In the Project RISE text, what does the emphasis on empowering the ASHA directly reflect?

■ **SELECTED TEXT**:

────────────────

There is some potential for Project RISE to leverage media on mobile device technology as some aspect of the design-intervention (Point 8).
For Project RISE, prompting empathetic and effective communication will be an important ideal goal to pursue (Point 9). The emphasis on empowering the ASHA directly reflects this recommendation to not use uni-lateral top-down messaging.
While community-based media may not be central to Project RISE (Point 10), general insights about the effectiveness of different types of messaging and their sources can be tangentially informative.
Project RISE hopes to incorporate a wide understanding of the ASHA’s personal experience, combined with community beliefs, rituals, and knowledge in part to use ‘culturally appropriate communication formats’ (Point 11).
Monitoring is not a central focus of Project RISE (Point 12), but understanding what makes for an effective system of engagement and self-correction could factor in tangentially. Moreover, we again see the emphasis on community involvement.

────────────────

(Data excerpts)

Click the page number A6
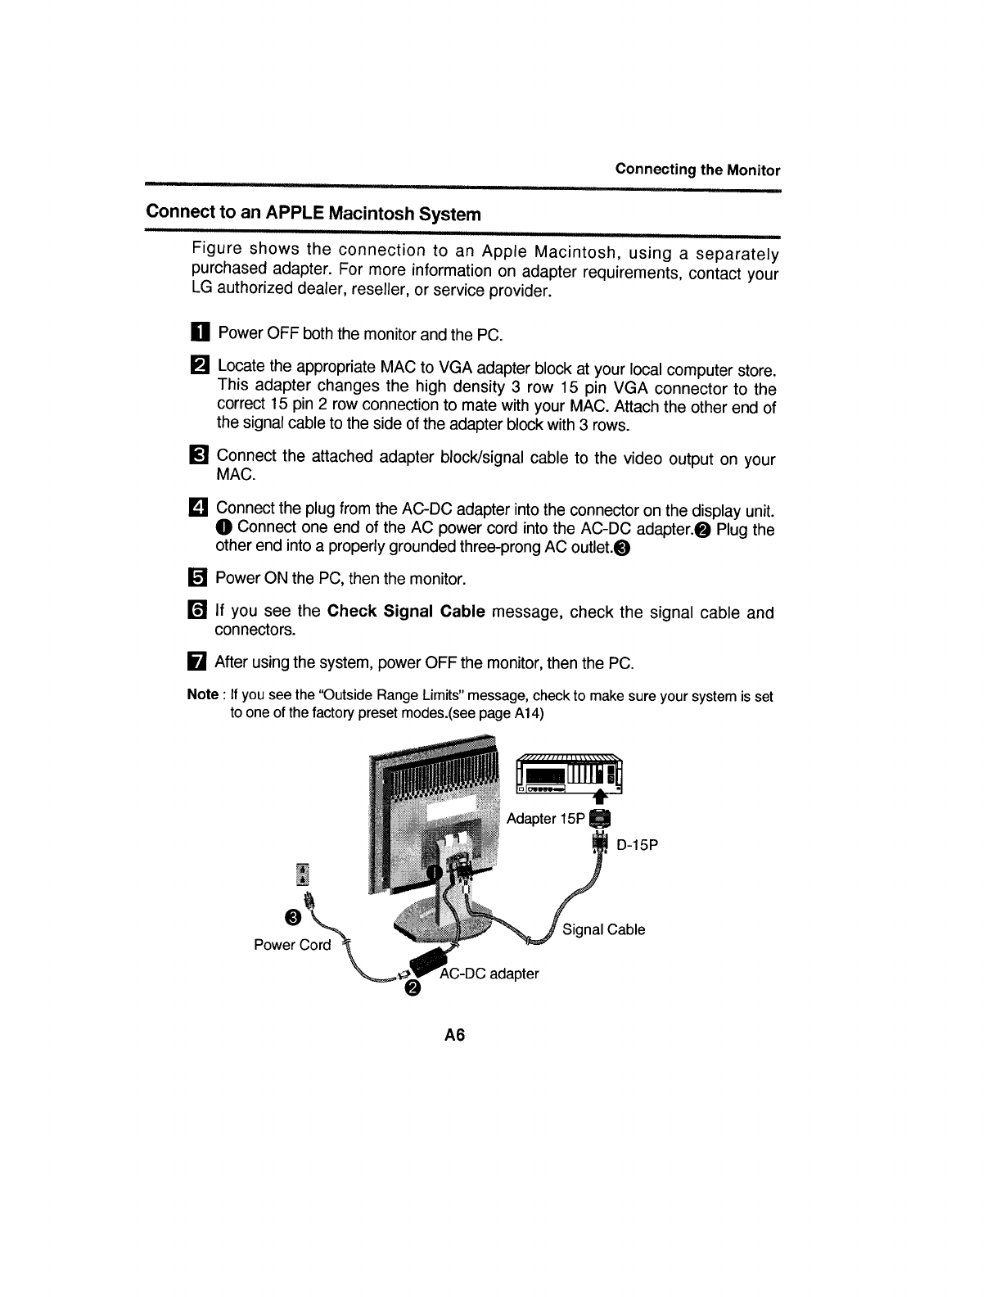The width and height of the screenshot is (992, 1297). pyautogui.click(x=454, y=1036)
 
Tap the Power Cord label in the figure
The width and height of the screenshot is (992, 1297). pyautogui.click(x=292, y=945)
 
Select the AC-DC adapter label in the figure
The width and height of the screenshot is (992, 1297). pyautogui.click(x=489, y=974)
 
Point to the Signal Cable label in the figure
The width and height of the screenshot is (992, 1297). pyautogui.click(x=604, y=929)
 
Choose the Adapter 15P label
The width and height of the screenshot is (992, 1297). pyautogui.click(x=544, y=819)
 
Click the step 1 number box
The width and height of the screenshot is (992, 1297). pyautogui.click(x=201, y=334)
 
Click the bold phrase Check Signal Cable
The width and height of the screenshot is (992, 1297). pyautogui.click(x=406, y=612)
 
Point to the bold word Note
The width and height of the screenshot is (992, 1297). pyautogui.click(x=202, y=695)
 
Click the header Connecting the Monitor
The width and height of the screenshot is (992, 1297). pyautogui.click(x=697, y=170)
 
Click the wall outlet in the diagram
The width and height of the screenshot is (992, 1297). pyautogui.click(x=303, y=874)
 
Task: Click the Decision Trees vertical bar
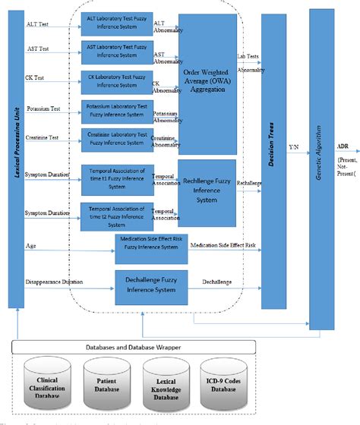(273, 159)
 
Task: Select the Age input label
(30, 245)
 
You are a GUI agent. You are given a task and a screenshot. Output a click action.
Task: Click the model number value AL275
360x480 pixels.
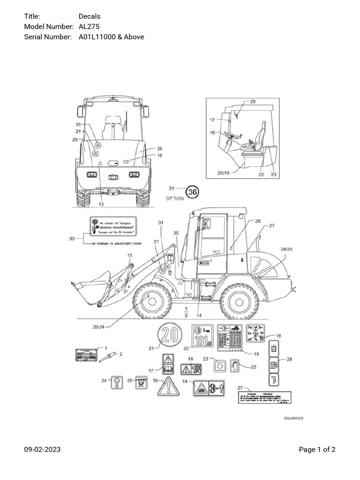(x=89, y=27)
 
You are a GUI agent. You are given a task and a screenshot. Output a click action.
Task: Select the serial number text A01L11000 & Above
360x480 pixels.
(x=111, y=37)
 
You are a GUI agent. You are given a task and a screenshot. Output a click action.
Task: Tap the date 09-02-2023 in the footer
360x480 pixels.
(x=42, y=450)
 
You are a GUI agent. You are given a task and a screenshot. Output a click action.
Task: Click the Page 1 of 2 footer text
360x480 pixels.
(x=317, y=450)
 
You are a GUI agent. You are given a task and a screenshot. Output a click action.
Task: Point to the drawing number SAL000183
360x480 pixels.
(x=293, y=417)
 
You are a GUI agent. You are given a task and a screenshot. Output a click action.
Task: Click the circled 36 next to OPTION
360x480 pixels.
(x=193, y=191)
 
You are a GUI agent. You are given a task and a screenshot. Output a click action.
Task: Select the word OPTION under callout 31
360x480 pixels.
(x=175, y=198)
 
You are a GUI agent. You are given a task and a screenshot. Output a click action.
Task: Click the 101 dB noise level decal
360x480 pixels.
(x=202, y=336)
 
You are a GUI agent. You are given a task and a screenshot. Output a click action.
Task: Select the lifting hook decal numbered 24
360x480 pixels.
(x=115, y=383)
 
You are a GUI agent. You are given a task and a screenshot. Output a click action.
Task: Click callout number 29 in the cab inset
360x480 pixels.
(x=253, y=102)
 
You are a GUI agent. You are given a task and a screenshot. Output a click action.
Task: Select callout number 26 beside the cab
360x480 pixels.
(x=257, y=221)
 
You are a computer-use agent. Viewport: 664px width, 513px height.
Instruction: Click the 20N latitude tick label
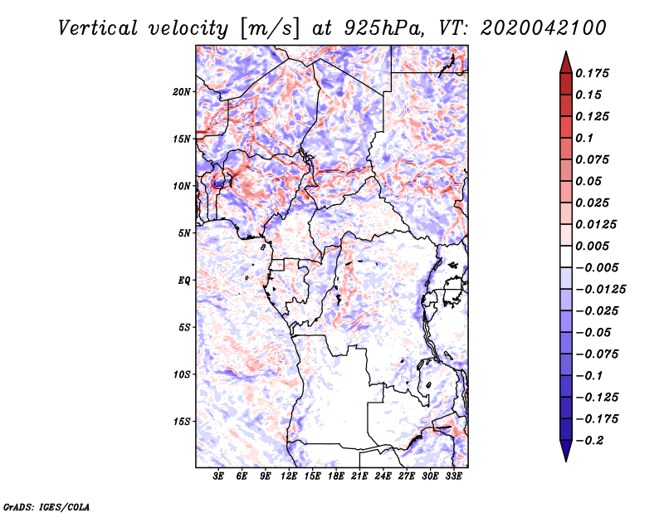(182, 91)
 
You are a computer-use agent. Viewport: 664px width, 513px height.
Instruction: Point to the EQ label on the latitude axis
(183, 281)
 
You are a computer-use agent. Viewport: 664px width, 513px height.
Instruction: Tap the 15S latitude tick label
(182, 422)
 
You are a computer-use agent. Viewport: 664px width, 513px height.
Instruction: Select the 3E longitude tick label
(219, 477)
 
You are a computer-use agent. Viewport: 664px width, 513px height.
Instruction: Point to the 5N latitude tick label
(184, 233)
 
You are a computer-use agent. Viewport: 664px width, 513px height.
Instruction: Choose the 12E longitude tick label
(290, 477)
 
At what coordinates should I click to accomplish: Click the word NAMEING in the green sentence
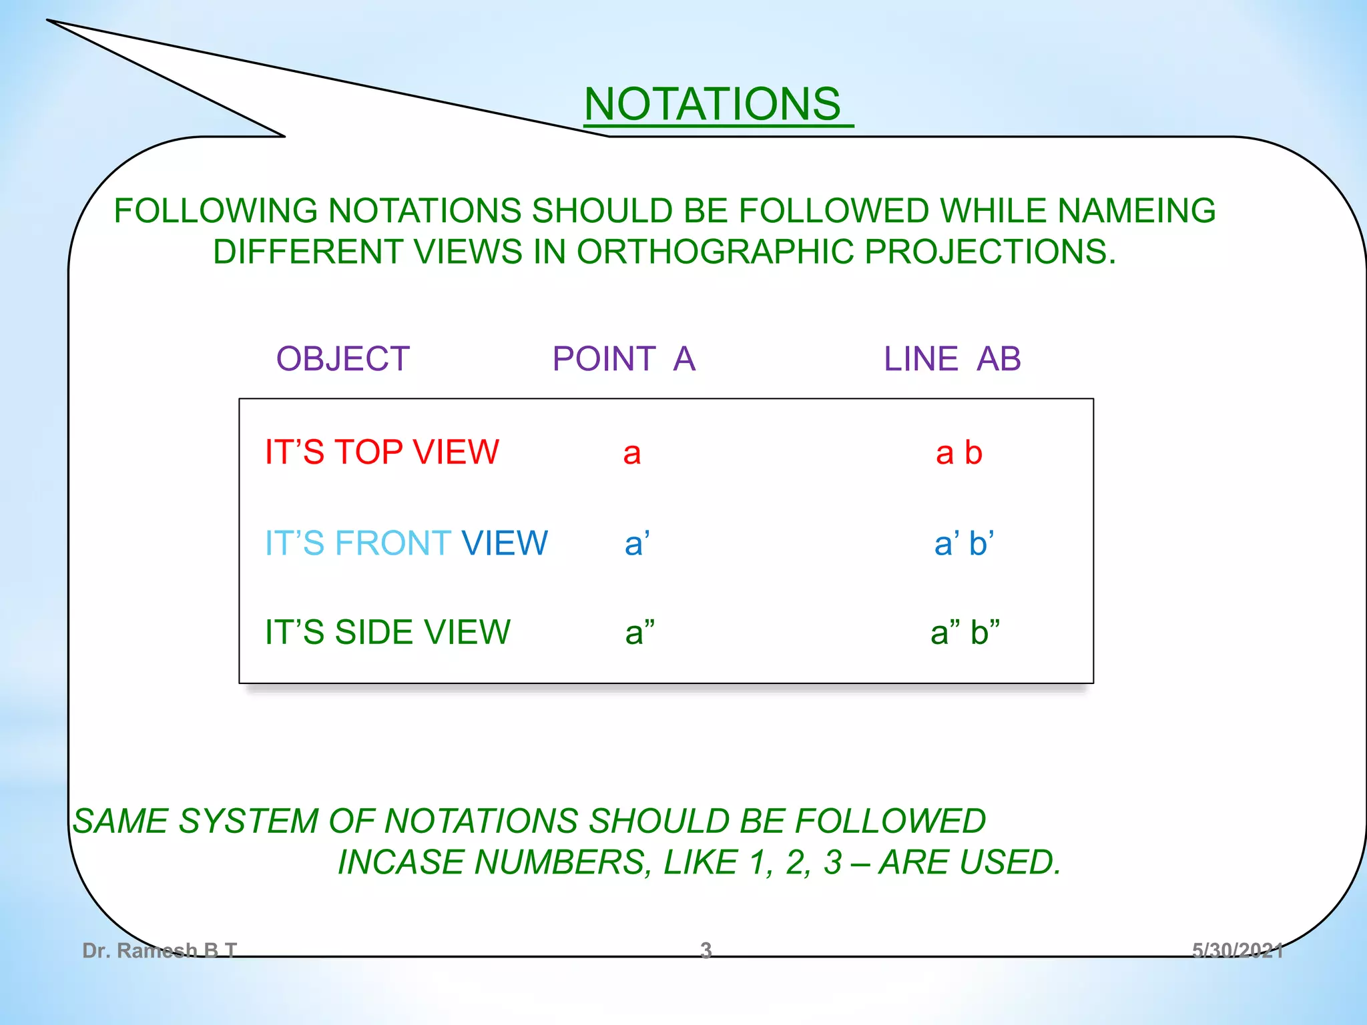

────────────────

■ **SOLUTION FOR THIS EXERCISE**: It reflects the recommendation to not use uni-lateral top-down messaging.